ABD’nin önde gelen gazetelerinden biri olan The New York Times gazetesi kendisini eleştirince herkese “sen kimsin ya?” diyen şahıs yine dayanamadı ve bu defa bir gazeteye “Sen kimsin?” dedi. Doğru soru aslında “Ey New York Times! Sen nesin?” olacaktı ama gazeteyi de bir kişi sandı ve ona “sen kimsin?” dedi. Aslında “The New York Times kimdir?” sorusunun bir yanıtı yoktur. Çünkü gazeteler kişi değildirler.
Onca danışmanı var güya. Bir tanesi de çıkıp “Sayın Reis hazretleri, gazeteler insan değildir. Onlara ‘sen’ denilmez. Hele ‘sen kimsin’ hiç denilmez.” demedi korkarım. Gazete yabancı diye herkese doğal geldi bu durum ama şu sorudan bir farkı yok. “Ey Yurt ! Sen kimsin?”. Yurt Gazetesi şimdi ne desin böyle bir soruya. “Ben bir gazeteyim.” mi desin sana?
Bu kadar çok “sen kimsin ya?” sorusu akla “acaba ortada bir Alzheimer problemi mi var?” sorusunu getiriyor. Umarız yoktur. Varsa da geçmiş olsun.
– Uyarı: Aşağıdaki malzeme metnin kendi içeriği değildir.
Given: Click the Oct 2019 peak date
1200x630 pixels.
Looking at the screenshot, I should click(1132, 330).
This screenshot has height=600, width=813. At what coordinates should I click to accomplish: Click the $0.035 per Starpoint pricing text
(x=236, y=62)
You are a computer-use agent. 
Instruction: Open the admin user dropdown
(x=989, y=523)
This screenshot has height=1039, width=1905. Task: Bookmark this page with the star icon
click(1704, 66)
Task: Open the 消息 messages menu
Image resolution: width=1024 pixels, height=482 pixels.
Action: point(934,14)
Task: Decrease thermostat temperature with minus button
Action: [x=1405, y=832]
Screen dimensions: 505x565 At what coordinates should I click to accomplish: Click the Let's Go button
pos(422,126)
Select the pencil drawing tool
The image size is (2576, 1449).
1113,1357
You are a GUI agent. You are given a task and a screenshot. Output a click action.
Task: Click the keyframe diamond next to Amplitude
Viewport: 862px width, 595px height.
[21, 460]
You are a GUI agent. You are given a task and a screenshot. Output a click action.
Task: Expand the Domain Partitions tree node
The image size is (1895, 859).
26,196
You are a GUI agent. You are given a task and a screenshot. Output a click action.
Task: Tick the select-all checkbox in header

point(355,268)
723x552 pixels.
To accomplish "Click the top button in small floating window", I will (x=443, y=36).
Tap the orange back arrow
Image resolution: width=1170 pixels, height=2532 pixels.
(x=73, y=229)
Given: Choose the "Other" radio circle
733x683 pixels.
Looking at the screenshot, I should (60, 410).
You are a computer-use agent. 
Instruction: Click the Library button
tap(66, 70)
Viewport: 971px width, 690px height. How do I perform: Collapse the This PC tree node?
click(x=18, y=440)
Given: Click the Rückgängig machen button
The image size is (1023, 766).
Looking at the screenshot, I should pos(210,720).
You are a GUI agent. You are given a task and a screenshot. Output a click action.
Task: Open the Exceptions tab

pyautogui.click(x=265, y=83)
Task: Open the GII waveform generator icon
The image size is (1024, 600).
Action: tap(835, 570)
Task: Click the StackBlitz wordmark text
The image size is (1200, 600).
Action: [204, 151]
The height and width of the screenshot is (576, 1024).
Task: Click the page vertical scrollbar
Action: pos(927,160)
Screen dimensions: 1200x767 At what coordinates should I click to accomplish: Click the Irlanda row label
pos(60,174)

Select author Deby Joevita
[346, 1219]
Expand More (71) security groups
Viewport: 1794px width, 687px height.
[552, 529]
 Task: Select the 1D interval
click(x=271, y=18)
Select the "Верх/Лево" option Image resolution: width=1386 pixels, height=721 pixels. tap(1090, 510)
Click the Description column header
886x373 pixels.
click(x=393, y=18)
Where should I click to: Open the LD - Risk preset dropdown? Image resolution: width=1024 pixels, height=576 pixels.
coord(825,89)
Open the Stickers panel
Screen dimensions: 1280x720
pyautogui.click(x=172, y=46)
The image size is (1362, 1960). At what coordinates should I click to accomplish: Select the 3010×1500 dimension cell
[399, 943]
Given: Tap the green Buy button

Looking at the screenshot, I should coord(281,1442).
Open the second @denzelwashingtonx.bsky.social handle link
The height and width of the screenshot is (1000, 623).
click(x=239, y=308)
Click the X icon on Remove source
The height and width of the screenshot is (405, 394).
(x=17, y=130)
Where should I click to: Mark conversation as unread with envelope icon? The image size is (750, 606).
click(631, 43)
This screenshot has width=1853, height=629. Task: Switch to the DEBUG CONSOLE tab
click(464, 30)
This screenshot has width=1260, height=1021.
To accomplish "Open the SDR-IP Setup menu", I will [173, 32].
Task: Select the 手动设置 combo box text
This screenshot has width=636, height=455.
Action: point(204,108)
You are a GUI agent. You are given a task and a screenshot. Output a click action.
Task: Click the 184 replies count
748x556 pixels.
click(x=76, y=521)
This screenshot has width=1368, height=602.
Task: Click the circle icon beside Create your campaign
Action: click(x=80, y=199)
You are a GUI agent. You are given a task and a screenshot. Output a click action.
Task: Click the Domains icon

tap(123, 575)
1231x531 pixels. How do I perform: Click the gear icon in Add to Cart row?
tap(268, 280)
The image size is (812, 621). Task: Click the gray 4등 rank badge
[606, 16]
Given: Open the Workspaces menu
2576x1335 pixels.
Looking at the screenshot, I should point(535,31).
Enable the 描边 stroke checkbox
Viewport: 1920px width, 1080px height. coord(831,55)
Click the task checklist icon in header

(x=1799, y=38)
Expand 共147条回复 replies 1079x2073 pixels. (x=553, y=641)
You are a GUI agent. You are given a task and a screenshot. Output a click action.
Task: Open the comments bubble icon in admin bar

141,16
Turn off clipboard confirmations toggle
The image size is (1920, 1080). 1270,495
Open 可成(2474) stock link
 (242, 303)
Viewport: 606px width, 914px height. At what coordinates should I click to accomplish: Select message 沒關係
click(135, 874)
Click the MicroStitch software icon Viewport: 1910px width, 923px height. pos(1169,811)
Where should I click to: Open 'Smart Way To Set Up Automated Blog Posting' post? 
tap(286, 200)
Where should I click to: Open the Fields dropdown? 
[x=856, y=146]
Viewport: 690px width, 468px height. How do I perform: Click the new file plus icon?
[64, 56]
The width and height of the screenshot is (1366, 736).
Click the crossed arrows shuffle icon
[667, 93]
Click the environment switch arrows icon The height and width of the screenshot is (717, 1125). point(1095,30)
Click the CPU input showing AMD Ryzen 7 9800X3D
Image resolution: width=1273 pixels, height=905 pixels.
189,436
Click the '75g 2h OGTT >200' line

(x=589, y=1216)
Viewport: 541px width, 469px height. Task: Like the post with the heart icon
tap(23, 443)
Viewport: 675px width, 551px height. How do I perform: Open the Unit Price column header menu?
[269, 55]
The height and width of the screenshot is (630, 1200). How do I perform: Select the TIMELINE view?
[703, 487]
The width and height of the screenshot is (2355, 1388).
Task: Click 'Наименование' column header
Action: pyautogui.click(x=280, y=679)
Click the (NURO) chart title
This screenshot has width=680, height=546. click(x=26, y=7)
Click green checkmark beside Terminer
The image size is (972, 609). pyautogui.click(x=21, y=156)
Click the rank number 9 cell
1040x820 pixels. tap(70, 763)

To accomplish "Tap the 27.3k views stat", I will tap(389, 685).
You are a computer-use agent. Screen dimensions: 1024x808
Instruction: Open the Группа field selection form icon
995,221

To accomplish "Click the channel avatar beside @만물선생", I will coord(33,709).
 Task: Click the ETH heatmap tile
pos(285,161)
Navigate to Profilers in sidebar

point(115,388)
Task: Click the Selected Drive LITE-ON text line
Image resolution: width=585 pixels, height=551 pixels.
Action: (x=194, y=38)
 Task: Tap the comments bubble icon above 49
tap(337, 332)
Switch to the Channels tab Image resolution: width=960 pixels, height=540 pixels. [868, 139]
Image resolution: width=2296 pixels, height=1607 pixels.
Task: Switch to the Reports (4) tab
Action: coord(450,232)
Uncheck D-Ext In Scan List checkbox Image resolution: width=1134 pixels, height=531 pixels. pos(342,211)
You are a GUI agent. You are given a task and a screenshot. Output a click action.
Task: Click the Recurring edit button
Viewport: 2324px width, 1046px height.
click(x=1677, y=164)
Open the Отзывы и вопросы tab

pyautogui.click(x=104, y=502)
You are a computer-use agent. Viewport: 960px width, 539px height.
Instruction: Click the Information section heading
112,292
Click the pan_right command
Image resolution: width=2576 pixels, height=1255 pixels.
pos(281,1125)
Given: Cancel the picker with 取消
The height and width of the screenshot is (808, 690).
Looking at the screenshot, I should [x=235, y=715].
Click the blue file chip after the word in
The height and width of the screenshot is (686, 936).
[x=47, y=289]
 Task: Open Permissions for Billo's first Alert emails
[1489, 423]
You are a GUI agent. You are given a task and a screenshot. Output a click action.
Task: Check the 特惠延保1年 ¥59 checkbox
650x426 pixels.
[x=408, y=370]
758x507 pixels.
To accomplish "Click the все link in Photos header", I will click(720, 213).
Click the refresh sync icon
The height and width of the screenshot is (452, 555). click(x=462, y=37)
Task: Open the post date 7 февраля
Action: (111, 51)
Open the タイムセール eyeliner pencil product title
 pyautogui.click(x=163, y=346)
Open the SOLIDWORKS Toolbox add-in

Çünkü varsa böyle bir sağlık problemi geçmişi hatırlatmak bizim görevimiz.

***

13 yıldır iktidarda olduğun halde 15 binden fazla emekçinin iş cinayetleriyle katledildiği sırada sen kimdin ya?
13 Mayıs 2014’de dünya tarihinin en büyük işçi katliamlarından biri olan Soma katliamında resmi sayıya göre 301 madenci ‘fıtrat gereği’ yanıp boğulurken sen kimdin ya?
2013 Haziran direnişi sırasında “ne olur ne olmaz” diyerek Afrika’ya gidip dönüşte katledilen gencecik canlar için “polise emri ben verdim” diyen, sonra ufacık bir çocuğu ve annesini meydanlarda yuhalatan sen kimdin ya?
Yıllarca cemaat ile kol kola masum insanları Ergenekon, Balyoz ve benzeri davalarda yine yıllarca zindanlarda tuttuğun sırada o uyduruk davaların savcısı olan sen kimdin ya?
İktidar olduğun yıllarda kadın cinayetleri yüzde 1400 arttığı halde kadını başörtüsü dışında aklına bile getirmediğin sırada sen kimdin ya?
Hırsızlık, rüşvet ve yolsuzluk eylemlerinden dolayı suçüstü yakalanan bakanların, bakan çocukların, yakınların, havuzcu işadamların, sahtekar medyabazların, dalkavukların kurtarılmak için senden yardım dilendiklerinde sen kimdin ya?
Reyhanlı’da ülke tarihinin en kanlı katliamı gerçekleşirken, başında bulunduğunuz devlet Uludere’de kendi yurttaşlarını katlederken sen kimdin ya?
Suriye’de 200 bin insan katledilirken, dünyanın en korkunç terör örgütleri Ortadoğu’da her gün kafalar keserken, artık tüm dünyanın öğrendiği sözde devlet sırrı MİT Nakliyat A.Ş. binlerce insanı öldürmeye yetecek silahlar taşırken sen kimdin ya?
Bu topraklarda on yıllardır Diyanet İşleri Başkanlığı iyi kötü ahirete intikal edenlerin mütevazi pamuğu gibi işlerle uğraşırken Diyanet gibi bir kurumu dahi halkına yabancılaştırıp siyasileştirip yozlaştırıp milyonluk Mersedes ve lüks uçak ile anılmasına yol açarken sen kimdin ya?
Biz fakir yazarlar “bu satırların fakir yazarı” deriz bazen. Çoğumuz fakiriz evet. Ben de sıkça kullanırım bu fakir edebiyatını. Fakat TÜSİAD Başkanı’na “sen kimsin ya?” derken bir de üstüne “bu fakir hiçbir zaman sultan olma gayretinde olmadı” dedi ya… Hepsini anladık da fakirliğimizi çalmasaydın bari.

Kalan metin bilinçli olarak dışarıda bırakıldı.